### [Task instructions]
Write out word for word the lines of the entries from the one containing "coordinates (2436, 37)." through the one containing "Looking at the image, I should click on (617, 477).", including both of those lines.

[Collection entries]

┄┄┄┄┄┄┄┄┄┄

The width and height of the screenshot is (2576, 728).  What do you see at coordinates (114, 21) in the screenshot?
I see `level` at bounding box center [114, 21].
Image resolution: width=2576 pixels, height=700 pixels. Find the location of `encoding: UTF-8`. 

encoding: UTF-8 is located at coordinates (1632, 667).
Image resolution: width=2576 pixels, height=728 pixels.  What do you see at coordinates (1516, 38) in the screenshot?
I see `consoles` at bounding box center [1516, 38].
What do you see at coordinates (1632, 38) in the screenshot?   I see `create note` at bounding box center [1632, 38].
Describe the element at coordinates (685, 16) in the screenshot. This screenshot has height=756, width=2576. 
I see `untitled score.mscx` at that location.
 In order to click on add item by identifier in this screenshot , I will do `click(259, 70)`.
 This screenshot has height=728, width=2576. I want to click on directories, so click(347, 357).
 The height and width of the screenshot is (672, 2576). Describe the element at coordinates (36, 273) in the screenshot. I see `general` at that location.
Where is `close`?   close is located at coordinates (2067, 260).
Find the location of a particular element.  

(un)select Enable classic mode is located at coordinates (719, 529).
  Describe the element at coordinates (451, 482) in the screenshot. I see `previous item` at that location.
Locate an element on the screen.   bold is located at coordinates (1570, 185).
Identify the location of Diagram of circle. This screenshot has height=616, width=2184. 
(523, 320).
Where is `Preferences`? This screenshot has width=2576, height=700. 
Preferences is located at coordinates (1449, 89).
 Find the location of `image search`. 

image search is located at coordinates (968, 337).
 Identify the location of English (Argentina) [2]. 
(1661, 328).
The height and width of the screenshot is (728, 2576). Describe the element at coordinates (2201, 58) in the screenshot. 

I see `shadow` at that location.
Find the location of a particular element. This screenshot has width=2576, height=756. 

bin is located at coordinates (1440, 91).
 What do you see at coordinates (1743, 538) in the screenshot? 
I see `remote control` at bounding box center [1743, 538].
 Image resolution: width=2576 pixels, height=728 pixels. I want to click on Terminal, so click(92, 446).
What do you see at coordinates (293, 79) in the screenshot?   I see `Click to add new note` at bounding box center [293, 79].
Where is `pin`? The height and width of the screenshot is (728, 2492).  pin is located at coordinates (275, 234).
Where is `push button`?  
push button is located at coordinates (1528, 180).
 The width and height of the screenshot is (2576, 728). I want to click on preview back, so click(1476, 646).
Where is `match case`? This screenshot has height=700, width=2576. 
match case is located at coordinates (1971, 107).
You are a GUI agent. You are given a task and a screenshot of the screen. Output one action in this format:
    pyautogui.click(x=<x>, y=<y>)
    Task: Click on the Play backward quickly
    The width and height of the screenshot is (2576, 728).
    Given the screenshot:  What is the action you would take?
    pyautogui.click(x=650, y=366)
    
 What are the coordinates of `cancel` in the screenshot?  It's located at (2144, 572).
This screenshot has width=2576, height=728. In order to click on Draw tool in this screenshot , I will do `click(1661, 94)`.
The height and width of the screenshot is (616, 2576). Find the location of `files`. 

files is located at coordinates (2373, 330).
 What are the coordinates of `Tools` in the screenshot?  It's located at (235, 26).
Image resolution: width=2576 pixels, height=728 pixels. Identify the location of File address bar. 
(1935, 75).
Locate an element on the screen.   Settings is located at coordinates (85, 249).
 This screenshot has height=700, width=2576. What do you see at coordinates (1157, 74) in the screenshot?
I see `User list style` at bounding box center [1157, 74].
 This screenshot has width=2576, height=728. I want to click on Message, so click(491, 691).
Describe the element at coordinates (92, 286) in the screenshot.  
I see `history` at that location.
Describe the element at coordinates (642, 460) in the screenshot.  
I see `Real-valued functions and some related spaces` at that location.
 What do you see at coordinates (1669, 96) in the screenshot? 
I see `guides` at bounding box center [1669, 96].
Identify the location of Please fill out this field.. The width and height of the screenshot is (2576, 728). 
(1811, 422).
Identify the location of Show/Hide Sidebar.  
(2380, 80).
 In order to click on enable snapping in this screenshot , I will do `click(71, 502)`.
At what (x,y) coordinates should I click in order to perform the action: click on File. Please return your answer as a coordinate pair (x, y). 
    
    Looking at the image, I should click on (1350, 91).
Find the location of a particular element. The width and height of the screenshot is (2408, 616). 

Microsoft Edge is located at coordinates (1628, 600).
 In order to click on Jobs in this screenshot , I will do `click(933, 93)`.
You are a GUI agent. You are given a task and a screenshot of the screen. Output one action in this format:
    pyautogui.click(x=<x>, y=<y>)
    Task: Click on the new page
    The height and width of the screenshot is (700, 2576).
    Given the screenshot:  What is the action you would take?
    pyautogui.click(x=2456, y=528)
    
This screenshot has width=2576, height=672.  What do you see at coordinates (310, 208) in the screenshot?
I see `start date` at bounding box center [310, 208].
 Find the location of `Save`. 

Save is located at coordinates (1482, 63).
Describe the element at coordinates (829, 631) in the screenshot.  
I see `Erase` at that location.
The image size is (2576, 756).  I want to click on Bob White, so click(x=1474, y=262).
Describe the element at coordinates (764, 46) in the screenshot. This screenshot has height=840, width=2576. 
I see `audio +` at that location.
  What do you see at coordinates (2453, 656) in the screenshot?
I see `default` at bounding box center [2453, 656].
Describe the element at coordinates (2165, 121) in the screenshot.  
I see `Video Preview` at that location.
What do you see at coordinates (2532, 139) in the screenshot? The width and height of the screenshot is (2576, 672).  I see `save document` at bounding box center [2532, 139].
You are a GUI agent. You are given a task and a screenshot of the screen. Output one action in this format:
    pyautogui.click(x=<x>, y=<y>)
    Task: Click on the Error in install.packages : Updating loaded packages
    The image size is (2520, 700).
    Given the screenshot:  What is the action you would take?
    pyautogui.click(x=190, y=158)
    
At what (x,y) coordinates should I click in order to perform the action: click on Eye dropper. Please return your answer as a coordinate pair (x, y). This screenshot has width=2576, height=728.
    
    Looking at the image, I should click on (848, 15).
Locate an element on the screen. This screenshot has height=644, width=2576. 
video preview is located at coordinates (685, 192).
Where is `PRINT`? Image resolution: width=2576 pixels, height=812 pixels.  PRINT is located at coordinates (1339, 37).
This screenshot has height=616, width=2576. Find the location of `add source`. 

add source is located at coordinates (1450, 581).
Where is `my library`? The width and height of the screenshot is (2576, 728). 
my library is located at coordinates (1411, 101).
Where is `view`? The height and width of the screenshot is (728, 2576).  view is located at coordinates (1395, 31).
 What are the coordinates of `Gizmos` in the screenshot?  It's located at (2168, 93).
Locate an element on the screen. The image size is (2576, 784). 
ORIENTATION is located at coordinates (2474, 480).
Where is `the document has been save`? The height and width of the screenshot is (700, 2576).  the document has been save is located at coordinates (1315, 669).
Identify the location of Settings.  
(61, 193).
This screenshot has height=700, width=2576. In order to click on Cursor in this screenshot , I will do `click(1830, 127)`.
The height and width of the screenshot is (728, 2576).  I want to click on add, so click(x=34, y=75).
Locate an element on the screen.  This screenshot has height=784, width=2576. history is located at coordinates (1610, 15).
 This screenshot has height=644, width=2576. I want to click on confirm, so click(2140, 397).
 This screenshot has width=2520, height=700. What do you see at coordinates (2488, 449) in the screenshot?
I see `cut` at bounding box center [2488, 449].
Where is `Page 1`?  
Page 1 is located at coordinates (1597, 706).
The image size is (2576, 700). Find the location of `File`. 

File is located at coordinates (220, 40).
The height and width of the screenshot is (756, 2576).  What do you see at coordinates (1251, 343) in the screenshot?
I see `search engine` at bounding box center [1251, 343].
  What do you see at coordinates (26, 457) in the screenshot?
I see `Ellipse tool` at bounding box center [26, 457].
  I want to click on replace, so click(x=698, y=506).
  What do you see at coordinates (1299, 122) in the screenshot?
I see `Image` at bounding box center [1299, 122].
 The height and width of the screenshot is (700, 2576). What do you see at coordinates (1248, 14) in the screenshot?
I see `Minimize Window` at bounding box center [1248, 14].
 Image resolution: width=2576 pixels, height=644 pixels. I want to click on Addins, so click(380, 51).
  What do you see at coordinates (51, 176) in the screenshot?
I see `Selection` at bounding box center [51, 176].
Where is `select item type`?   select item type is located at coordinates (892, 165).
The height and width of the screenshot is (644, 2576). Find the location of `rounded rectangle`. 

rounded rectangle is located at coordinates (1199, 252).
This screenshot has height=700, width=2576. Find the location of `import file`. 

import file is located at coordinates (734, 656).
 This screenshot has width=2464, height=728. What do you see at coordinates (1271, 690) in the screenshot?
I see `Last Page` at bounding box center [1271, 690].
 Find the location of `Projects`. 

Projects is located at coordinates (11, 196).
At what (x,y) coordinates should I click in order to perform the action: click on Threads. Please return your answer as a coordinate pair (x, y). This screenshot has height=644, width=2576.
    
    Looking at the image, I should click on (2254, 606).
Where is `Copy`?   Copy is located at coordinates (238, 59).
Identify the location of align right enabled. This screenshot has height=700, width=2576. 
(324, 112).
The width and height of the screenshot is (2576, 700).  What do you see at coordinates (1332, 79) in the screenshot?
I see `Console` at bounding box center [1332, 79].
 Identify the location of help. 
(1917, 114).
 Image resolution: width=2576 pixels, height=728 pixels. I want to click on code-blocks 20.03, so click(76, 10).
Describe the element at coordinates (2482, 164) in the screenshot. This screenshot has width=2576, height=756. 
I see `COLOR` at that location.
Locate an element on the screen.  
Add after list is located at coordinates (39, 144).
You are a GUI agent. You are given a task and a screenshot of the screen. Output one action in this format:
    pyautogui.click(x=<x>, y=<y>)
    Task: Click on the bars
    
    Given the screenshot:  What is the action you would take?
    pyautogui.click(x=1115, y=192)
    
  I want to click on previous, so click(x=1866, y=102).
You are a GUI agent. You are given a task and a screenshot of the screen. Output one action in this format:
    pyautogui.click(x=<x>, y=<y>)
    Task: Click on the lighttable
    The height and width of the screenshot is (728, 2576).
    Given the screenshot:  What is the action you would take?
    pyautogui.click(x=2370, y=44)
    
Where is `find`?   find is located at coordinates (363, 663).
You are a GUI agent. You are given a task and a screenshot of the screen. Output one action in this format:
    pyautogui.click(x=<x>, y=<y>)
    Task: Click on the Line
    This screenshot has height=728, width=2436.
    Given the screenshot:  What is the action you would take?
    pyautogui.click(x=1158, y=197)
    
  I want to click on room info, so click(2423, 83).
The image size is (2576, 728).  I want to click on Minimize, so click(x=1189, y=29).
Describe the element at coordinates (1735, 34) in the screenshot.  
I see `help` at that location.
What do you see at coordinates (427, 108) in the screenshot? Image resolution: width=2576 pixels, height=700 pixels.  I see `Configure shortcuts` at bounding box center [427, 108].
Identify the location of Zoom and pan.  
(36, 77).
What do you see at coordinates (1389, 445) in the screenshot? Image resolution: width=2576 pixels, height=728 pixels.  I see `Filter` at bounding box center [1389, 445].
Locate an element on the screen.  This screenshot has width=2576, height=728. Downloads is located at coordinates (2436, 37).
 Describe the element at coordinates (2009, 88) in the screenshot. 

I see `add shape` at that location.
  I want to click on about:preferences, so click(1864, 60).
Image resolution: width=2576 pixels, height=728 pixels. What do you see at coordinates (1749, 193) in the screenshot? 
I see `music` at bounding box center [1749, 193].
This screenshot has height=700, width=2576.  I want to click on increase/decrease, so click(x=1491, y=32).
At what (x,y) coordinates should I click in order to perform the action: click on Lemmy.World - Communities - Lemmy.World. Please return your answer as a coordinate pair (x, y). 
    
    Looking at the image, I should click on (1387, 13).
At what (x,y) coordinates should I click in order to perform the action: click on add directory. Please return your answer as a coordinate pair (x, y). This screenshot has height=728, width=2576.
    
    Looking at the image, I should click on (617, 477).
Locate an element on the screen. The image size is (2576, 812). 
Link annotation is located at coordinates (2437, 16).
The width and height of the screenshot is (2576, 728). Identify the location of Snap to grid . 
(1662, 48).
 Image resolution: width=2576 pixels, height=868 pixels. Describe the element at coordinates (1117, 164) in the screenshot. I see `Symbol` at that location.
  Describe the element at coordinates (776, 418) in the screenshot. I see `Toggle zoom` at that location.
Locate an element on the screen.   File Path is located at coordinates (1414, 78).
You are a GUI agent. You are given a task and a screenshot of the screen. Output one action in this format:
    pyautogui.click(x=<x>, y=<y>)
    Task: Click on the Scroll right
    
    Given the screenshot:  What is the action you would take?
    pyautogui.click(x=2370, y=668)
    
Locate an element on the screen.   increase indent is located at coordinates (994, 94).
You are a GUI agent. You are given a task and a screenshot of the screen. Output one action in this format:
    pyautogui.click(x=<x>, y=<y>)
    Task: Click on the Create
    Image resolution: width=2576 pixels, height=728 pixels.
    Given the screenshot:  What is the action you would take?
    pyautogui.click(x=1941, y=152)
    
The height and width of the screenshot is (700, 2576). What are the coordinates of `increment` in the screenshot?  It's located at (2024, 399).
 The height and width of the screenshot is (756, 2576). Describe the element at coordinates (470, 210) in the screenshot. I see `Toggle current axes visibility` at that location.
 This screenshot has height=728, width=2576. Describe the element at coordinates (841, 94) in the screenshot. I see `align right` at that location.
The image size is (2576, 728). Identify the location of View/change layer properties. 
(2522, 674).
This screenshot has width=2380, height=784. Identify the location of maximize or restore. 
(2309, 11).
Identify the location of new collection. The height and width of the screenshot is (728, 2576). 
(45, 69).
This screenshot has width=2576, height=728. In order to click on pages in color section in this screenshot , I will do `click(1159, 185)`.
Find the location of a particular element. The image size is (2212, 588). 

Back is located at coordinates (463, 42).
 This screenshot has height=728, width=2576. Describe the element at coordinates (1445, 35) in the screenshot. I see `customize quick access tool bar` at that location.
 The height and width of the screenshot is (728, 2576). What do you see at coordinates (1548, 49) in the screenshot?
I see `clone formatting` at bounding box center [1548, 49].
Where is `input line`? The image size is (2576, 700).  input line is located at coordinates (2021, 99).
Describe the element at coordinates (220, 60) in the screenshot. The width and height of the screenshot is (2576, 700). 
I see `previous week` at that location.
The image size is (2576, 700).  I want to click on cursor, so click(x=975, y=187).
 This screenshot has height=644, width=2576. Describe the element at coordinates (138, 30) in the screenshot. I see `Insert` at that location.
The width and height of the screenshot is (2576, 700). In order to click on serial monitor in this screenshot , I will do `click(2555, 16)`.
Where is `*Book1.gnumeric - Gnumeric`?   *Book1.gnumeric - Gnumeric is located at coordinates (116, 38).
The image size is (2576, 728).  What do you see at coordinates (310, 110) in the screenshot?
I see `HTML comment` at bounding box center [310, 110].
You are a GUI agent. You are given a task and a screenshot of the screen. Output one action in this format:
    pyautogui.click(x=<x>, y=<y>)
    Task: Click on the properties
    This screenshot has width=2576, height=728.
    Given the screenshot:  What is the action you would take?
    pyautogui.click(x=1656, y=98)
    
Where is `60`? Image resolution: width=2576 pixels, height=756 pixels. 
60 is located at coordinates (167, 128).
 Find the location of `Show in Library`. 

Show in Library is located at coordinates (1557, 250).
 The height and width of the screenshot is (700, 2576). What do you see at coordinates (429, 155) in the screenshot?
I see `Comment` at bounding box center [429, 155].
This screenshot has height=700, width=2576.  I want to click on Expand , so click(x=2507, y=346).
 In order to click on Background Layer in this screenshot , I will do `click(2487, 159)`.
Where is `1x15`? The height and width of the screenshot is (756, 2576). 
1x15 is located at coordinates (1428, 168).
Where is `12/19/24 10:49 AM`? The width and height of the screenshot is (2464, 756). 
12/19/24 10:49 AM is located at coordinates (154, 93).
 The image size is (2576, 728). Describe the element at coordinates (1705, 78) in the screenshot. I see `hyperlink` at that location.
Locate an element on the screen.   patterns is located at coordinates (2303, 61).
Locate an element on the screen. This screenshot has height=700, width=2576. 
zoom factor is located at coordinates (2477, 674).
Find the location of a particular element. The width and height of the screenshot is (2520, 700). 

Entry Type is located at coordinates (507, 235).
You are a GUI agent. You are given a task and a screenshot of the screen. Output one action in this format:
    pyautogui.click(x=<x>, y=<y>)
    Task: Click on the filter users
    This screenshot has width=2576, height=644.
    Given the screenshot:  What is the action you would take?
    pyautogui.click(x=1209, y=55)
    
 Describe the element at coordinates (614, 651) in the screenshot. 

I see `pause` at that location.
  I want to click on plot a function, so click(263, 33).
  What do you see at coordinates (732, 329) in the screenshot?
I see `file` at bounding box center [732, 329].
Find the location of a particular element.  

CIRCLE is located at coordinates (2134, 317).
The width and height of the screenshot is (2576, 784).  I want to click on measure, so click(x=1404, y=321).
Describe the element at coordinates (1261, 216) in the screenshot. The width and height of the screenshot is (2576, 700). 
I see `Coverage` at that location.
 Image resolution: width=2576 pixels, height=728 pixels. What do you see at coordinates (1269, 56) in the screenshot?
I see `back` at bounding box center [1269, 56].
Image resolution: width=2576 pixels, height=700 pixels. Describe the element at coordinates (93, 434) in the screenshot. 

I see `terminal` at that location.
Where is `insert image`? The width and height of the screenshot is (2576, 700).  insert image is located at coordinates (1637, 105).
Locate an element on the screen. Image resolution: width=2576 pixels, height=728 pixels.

┄┄┄┄┄┄┄┄┄┄

### [Full output]
Locate an element on the screen.  This screenshot has width=2576, height=728. Downloads is located at coordinates (2436, 37).
 Describe the element at coordinates (2009, 88) in the screenshot. 

I see `add shape` at that location.
  I want to click on about:preferences, so click(1864, 60).
Image resolution: width=2576 pixels, height=728 pixels. What do you see at coordinates (1749, 193) in the screenshot? 
I see `music` at bounding box center [1749, 193].
This screenshot has height=700, width=2576.  I want to click on increase/decrease, so click(x=1491, y=32).
At what (x,y) coordinates should I click in order to perform the action: click on Lemmy.World - Communities - Lemmy.World. Please return your answer as a coordinate pair (x, y). 
    
    Looking at the image, I should click on (1387, 13).
At what (x,y) coordinates should I click in order to perform the action: click on add directory. Please return your answer as a coordinate pair (x, y). This screenshot has height=728, width=2576.
    
    Looking at the image, I should click on (617, 477).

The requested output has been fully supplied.